Private Right of Action
Budget includes language that permits clients to sue when the commercial insurer violates a parity provision. In this case, the care recipient is entitled to damages at either minimum amount of damages ($1,000) or actual damages and compensation for attorneys fees.
Expansion of what services must be covered by commercial insurance to include:
- OMH Residential (medically monitored, not community residences)
- Crisis Residential
- OCD/Eating Disorders residential services
- Residential Treatment Facilities (RTFs)
- *Mobile Crisis Intervention
- Care Coordination
- Critical Time Interventions
- ACT
*Mobile Crisis services must be covered just like ambulance services – no Prior Auth, no limits as to which Mobile Crisis provider can be called.
*In the case of use of Out of Network mobile crisis services, the client would be held harmless for in-network cost sharing, and if the provider and plan can’t agree on reimbursement, the provider will be able to submit the matter for independent dispute resolution consistent with ‘No Surprises Act’.

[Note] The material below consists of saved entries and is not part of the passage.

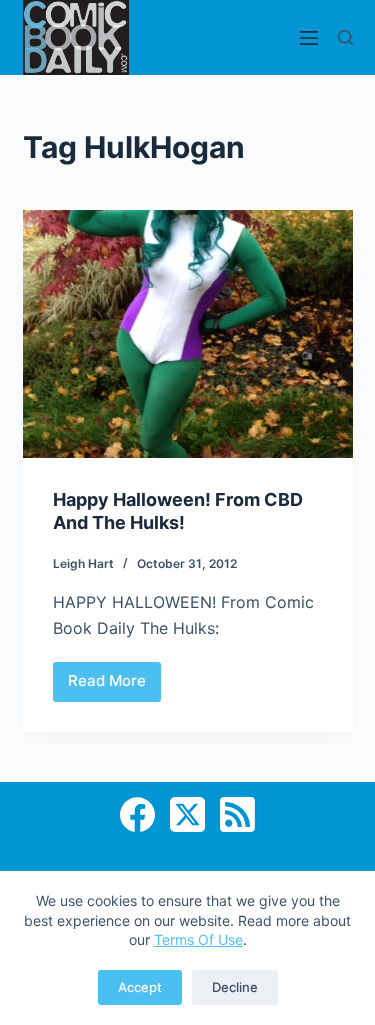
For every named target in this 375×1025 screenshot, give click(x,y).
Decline (235, 987)
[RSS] (237, 814)
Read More (114, 686)
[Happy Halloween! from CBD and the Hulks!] (188, 334)
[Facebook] (137, 814)
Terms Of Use (198, 939)
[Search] (345, 37)
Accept (140, 987)
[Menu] (309, 38)
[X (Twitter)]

Executive budget proposal firms up commercial insurance coverage for Opioid Overdose Reversal medications to include those that are prescribed as well as those that can be obtained over the counter.
Other provisions related to Access to Care:
School-based MH clinics will be paid at no less than Medicaid rate or (if provider prefers) a negotiated rate, by commercial insurers. If the school-based clinic is out of network, the family will be held harmless for in-network cost sharing, and there will be no balance billing permitted.